→ **YOUR GOAL**
Rewrite the part of the listing that opens with the line containing "nowisthetime (990, 408)" and closes with the line containing "KrishnaSharma (990, 322)", putting "Music" in place of "Soundtrack" and leaving everything else as it is.

Entries for locating words and elements
----------
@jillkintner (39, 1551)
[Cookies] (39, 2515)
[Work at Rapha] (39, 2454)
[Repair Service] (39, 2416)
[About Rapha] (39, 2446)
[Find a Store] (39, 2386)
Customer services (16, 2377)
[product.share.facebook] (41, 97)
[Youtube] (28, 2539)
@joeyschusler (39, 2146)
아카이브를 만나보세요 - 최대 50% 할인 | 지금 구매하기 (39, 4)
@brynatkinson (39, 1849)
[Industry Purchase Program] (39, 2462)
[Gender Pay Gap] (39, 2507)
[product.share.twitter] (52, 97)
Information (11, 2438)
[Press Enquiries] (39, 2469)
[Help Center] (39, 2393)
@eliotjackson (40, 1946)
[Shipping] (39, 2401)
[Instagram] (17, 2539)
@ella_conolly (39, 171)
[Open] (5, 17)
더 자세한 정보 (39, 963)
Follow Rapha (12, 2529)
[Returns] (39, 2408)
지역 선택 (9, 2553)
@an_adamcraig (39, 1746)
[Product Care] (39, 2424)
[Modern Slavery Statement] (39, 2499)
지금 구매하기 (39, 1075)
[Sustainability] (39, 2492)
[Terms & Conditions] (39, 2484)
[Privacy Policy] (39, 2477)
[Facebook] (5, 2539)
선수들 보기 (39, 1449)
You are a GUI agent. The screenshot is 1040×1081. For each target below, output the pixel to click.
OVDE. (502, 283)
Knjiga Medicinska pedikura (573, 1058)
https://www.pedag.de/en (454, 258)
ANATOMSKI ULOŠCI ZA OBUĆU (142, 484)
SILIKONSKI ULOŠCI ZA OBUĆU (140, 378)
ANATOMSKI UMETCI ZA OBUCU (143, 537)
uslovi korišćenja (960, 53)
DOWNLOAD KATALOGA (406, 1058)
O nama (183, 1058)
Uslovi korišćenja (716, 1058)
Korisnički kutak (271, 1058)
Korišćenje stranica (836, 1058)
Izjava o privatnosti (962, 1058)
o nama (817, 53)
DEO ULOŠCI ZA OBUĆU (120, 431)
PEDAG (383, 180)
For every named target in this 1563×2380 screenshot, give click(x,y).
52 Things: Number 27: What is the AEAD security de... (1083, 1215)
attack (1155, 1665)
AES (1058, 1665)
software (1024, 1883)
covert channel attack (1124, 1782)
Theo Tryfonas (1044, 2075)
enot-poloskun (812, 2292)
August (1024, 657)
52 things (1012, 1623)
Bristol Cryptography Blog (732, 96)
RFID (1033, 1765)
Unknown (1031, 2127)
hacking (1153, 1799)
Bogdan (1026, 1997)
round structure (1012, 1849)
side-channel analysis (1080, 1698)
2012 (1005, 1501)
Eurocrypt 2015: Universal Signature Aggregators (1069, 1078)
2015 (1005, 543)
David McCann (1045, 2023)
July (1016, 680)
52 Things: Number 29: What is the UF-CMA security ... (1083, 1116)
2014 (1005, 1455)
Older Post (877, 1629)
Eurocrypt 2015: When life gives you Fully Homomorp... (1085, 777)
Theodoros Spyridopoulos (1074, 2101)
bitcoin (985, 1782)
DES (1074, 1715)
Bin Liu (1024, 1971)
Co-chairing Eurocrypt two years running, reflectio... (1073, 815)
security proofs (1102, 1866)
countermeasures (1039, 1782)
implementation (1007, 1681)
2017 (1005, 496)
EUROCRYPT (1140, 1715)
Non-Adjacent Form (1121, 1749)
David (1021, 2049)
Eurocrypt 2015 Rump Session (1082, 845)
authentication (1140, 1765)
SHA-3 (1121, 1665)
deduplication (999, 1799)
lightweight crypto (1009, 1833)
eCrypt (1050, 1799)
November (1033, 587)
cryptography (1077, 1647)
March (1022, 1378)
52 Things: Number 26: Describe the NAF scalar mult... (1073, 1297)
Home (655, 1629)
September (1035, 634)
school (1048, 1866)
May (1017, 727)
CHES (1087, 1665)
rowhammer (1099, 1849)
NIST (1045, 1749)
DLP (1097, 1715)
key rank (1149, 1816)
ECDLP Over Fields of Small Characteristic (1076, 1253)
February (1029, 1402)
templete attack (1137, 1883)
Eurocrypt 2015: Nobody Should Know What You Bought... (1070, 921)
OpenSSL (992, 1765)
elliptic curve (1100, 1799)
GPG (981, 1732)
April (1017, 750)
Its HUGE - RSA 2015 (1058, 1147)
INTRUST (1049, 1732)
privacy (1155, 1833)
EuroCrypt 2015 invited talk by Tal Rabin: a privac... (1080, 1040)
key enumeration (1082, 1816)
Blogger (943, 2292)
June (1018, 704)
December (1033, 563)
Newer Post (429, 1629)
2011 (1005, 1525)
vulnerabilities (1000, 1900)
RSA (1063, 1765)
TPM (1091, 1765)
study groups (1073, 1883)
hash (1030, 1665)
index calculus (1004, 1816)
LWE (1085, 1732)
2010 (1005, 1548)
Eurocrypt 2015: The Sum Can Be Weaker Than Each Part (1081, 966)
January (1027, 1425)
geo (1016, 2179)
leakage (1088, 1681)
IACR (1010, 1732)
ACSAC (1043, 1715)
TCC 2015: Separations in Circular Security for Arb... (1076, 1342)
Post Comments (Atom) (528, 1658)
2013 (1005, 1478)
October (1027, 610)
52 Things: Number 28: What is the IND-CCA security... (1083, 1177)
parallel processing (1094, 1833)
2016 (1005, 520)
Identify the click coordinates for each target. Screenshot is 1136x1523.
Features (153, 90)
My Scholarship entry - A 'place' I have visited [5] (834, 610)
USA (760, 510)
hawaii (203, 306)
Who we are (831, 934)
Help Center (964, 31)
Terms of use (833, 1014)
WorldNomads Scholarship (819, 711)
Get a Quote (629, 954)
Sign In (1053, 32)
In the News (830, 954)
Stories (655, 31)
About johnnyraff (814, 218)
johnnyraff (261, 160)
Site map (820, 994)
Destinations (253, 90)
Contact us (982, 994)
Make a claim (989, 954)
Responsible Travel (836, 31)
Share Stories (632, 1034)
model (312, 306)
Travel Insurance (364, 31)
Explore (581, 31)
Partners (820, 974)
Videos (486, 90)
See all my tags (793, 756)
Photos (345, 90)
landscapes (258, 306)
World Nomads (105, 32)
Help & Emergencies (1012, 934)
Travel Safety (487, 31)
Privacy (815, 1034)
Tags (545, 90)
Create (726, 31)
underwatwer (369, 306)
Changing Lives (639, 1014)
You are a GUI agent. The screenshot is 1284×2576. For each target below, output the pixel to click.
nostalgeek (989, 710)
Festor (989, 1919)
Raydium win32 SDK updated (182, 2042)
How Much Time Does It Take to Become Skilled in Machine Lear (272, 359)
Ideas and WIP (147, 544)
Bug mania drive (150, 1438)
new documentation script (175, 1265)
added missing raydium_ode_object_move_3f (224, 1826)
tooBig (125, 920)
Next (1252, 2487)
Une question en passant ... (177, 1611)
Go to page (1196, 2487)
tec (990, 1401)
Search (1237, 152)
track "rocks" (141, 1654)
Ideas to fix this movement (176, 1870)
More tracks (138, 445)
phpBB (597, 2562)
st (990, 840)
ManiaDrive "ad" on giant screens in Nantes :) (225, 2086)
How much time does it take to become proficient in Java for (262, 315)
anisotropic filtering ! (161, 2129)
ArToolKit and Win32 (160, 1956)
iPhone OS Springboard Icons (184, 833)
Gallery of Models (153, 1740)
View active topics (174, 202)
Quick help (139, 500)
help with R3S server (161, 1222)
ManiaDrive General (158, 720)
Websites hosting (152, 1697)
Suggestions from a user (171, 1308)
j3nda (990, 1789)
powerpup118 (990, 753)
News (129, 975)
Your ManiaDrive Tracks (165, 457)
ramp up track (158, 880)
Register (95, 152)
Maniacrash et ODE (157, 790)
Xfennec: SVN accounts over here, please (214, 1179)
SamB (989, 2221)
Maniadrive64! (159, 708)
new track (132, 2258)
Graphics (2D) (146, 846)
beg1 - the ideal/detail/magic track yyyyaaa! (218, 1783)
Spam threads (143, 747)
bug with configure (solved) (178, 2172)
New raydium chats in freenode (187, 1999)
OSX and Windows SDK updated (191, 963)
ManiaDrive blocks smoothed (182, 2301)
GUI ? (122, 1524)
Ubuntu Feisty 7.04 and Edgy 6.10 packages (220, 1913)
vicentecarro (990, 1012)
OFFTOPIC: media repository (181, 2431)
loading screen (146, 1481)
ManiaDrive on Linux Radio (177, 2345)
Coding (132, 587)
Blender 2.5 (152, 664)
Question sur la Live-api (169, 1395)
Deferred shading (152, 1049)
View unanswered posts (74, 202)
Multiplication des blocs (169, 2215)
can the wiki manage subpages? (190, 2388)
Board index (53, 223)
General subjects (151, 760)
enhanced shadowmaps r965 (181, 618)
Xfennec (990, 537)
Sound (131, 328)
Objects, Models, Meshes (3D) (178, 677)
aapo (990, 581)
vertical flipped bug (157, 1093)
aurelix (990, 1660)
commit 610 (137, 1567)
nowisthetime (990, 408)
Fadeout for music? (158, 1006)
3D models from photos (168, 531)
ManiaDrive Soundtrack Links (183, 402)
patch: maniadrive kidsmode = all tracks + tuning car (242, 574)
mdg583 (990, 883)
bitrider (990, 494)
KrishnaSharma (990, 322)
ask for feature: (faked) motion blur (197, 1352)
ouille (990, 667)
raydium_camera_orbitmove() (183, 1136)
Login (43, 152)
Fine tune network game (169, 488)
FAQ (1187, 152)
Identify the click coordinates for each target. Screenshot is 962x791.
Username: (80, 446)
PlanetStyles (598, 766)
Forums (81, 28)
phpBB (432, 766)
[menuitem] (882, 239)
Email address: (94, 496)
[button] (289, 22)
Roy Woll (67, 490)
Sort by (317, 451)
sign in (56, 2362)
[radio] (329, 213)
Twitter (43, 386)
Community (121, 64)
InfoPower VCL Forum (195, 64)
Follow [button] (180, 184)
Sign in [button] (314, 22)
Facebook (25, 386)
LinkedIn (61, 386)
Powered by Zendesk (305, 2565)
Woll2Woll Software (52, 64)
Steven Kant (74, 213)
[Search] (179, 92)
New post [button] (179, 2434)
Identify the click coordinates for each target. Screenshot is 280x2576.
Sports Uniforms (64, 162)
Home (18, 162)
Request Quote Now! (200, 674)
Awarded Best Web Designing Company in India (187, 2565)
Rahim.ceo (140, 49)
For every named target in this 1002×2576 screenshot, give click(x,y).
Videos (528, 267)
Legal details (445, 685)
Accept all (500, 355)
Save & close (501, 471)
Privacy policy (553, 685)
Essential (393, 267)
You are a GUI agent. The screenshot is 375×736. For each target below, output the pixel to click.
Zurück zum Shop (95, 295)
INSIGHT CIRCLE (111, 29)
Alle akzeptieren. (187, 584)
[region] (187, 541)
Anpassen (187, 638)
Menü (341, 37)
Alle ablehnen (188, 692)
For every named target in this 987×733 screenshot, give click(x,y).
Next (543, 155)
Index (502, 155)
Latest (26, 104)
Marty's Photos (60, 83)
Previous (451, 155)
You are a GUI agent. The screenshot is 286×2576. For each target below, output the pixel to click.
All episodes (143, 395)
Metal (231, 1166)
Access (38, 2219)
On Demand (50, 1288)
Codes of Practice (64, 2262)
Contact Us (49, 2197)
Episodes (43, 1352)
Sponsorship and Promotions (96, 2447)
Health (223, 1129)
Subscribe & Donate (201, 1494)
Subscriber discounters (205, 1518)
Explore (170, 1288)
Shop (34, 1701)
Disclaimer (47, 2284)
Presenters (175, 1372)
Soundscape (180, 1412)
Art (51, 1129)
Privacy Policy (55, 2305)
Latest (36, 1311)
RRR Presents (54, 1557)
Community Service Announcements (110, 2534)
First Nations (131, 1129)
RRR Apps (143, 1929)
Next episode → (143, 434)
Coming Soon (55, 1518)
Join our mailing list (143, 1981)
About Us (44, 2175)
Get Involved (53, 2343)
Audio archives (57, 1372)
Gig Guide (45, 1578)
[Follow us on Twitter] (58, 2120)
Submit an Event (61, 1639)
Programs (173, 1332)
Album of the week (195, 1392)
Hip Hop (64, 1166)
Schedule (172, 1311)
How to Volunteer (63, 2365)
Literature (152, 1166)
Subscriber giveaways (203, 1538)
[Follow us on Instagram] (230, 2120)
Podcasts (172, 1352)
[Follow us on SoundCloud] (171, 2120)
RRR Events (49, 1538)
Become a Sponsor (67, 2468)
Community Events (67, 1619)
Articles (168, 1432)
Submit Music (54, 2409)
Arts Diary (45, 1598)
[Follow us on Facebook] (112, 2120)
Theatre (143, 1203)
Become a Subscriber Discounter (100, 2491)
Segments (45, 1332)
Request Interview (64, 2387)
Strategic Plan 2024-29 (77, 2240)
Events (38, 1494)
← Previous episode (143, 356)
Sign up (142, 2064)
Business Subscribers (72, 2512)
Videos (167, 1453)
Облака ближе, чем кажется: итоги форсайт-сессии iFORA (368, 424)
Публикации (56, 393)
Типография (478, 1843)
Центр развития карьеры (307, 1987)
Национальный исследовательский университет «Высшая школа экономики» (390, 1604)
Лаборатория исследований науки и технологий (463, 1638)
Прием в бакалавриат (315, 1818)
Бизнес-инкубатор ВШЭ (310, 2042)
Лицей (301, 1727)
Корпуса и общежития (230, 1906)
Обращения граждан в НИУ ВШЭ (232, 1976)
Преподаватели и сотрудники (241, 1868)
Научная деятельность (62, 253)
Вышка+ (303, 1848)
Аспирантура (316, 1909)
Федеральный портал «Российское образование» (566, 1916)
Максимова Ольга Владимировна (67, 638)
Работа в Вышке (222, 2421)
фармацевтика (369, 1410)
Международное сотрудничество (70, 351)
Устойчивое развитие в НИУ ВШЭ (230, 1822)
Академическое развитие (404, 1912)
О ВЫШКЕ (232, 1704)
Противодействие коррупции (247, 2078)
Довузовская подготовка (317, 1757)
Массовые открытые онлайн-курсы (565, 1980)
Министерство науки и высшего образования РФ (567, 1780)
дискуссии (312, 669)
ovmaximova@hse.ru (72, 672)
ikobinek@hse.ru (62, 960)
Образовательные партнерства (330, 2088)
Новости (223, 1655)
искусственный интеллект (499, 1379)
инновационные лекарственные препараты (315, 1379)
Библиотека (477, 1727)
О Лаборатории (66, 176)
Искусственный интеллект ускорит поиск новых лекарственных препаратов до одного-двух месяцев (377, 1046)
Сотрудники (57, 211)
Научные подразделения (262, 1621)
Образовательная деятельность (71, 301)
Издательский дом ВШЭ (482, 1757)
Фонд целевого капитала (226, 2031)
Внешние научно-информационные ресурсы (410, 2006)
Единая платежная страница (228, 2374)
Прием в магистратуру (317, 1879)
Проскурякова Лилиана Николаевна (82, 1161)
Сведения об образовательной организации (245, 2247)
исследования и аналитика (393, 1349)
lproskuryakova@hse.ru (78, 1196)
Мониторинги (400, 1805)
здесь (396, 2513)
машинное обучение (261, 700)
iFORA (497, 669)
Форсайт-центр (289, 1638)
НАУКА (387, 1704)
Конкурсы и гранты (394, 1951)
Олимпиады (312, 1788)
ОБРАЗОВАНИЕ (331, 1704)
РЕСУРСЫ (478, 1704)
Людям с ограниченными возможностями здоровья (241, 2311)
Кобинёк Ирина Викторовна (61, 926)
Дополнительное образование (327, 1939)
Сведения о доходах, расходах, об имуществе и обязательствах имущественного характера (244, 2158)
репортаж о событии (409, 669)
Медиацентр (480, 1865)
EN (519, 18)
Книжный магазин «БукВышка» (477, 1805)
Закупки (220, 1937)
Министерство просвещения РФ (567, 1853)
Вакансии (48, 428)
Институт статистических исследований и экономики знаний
----------
→ **REPLY**
nowisthetime (990, 408)
Fadeout for music? (158, 1006)
3D models from photos (168, 531)
ManiaDrive Music Links (183, 402)
patch: maniadrive kidsmode = all tracks + tuning car (242, 574)
mdg583 (990, 883)
bitrider (990, 494)
KrishnaSharma (990, 322)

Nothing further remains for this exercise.